A COVID-19 ficou em primeiro lugar entre as mortes causadas por doenças infecciosas ou respiratórias para jovens menores de 19 anos, com base no relatório. Bebês menores de um ano de idade podem estar em maior risco de sofrer de doença grave por COVID-19, em comparação com crianças mais velhas, mostram estudos, e os riscos também são maiores para bebês menores de 6 meses e aqueles com condições médicas subjacentes.
“A vacinação durante a gravidez pode ajudar a proteger os bebês após o nascimento”, de acordo com o CDC.
Mas Kennedy anunciou, em maio, que o governo federal não recomendaria mais vacinas contra COVID-19 para grávidas e crianças saudáveis. Grupos médicos como a Academia Americana de Pediatria se opuseram à decisão e recorreram ao Judiciário.
Kennedy também ajudou a promover crenças de que muitos adultos sem filhos inscritos no Medicaid não trabalham e, portanto, drenam recursos do programa.
Em uma audiência de maio do Comitê de Energia e Comércio da Câmara, Kennedy disse que o programa estava em perigo por causa de “todas as pessoas saudáveis que não estão trabalhando [ou] procurando emprego”.
É uma visão adotada por legisladores republicanos, que descreveram adultos inscritos no Medicaid como preguiçosos, à medida que faziam avançar um projeto de lei orçamentária que, estima-se, cortará os gastos federais com o programa em cerca de US$ 1 trilhão ao longo de uma década, em parte impondo exigência de comprovação de trabalho a muitos beneficiários adultos.
“Crianças de 35 anos, sentadas em casa jogando videogame, agora terão que conseguir um emprego”, disse o líder da maioria da Câmara, Steve Scalise, da Louisiana.
O projeto, que Trump sancionou, fará com que cerca de 10 milhões de pessoas a mais fiquem sem seguro de saúde até 2034, estima o Escritório de Orçamento do Congresso.
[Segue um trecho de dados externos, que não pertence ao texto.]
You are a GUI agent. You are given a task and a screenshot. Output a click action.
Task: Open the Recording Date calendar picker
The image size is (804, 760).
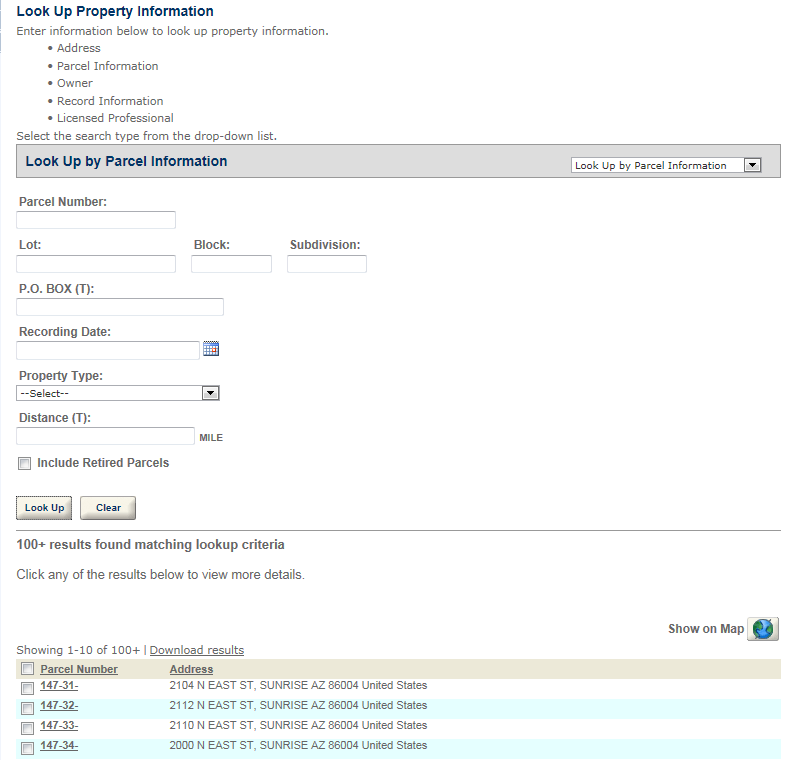tap(210, 349)
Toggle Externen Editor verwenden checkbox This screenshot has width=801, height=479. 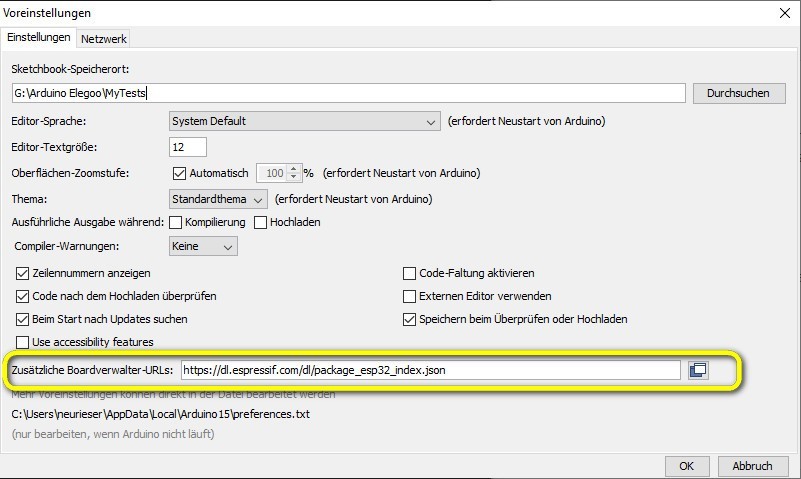(x=409, y=296)
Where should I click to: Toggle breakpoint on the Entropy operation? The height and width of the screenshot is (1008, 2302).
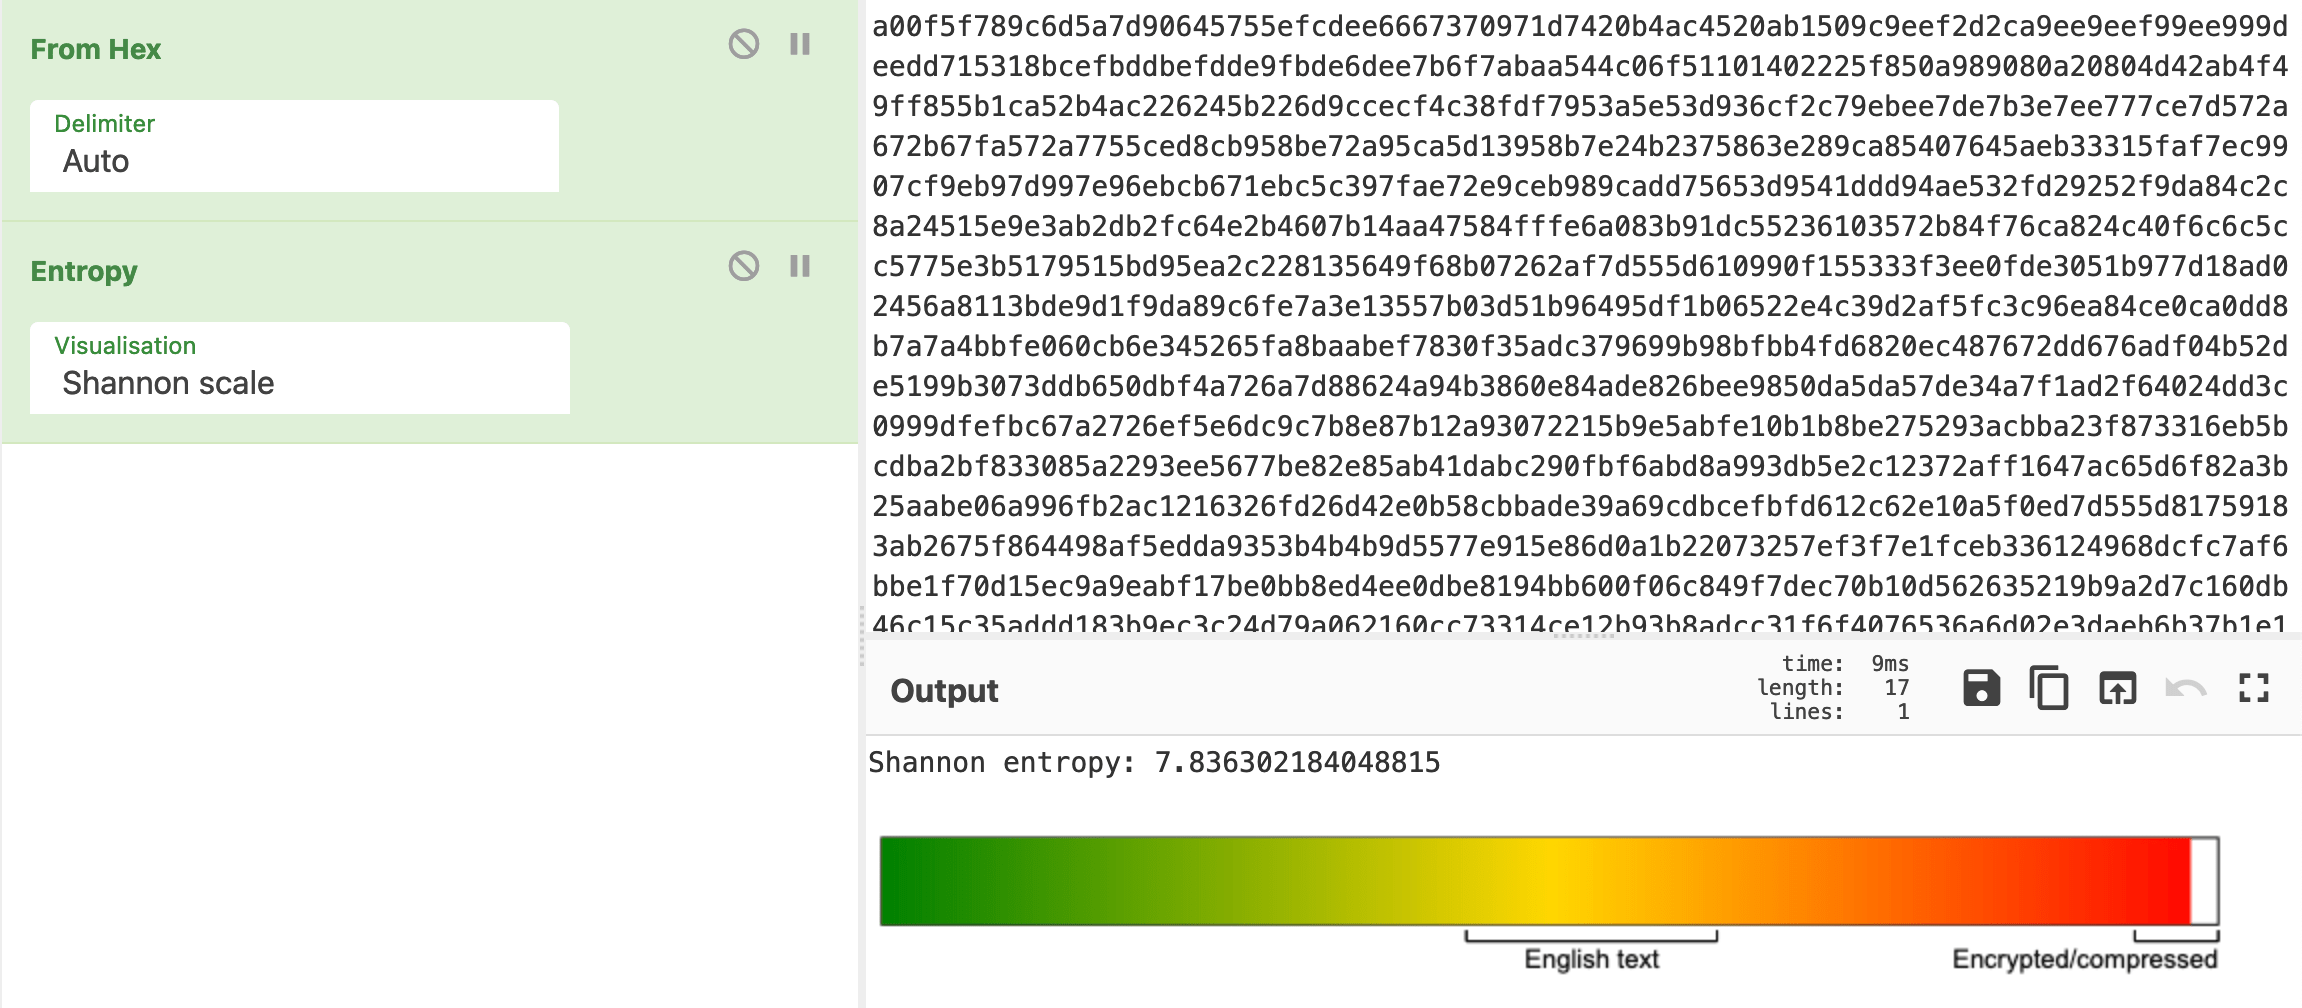tap(800, 266)
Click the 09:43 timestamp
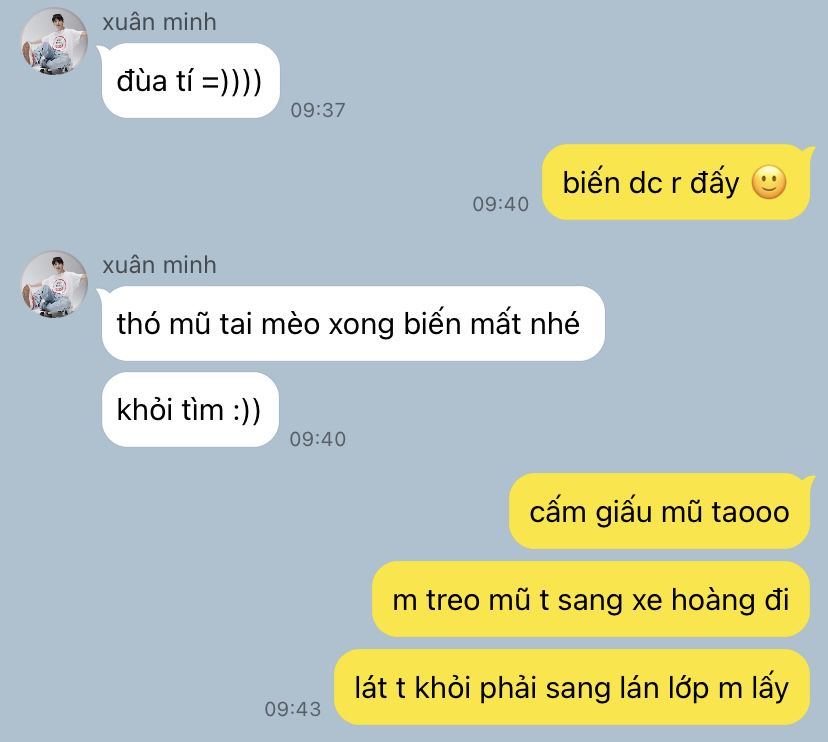 point(293,709)
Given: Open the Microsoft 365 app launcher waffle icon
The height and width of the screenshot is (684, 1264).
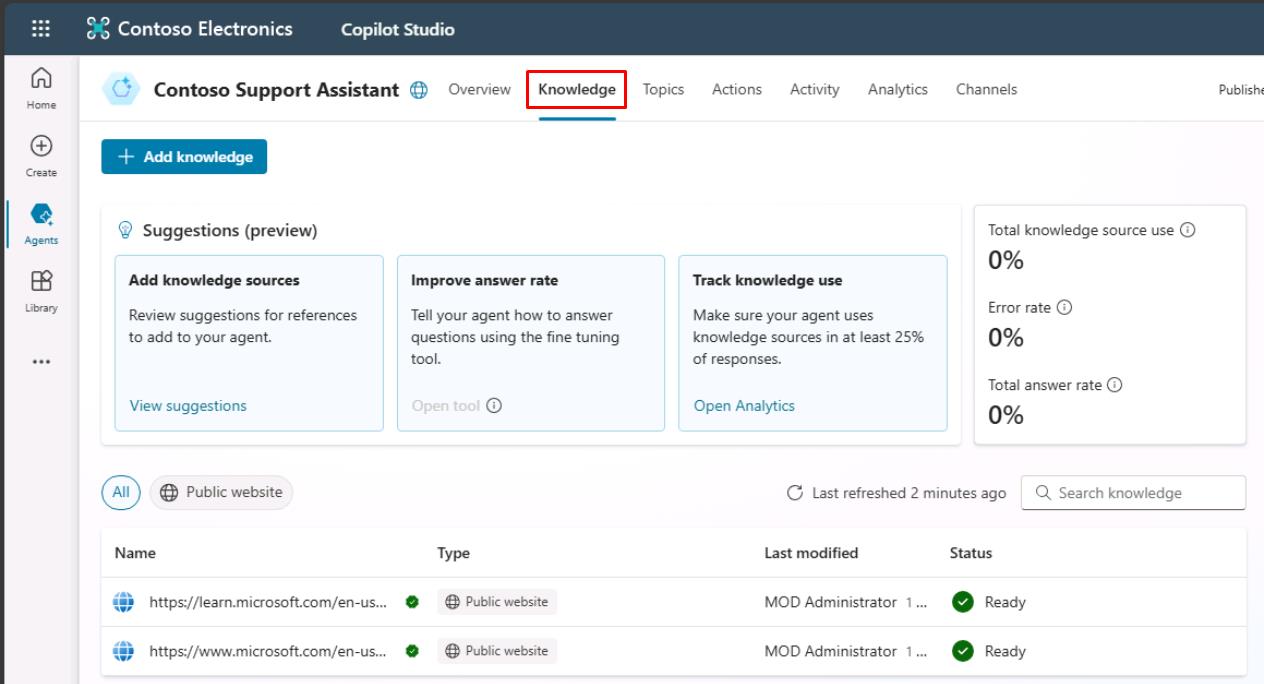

Alguns especialistas em saúde que criticaram a legislação dizem que as declarações difamaram os inscritos do Medicaid, que por lei não podem ter empregos bem remunerados e permanecer no programa.
Quase dois terços dos adultos de 19 a 64 anos cobertos pelo Medicaid em 2023 estavam trabalhando. Para cerca de 3 em cada 10, responsabilidades de cuidador, doença, deficiência ou matrícula escolar os impediam de trabalhar, de acordo com a KFF, uma organização sem fins lucrativos de informações de saúde que inclui o KFF Health News.
“Está usando tropos anti-bem-estar para algo que é assistência médica básica, não um benefício em dinheiro”, disse Anthony Wright, diretor executivo da Families USA, que apoia a Lei de Cuidados Acessíveis (programa criado no governo Obama para ampliar o acesso a seguros-saúde) e a cobertura de saúde expandida. Ele resumiu a mensagem republicana: “Vamos dificultar que consiga a ajuda que você precisa exigindo um monte de papelada, e se você não conseguir, a culpa é sua”.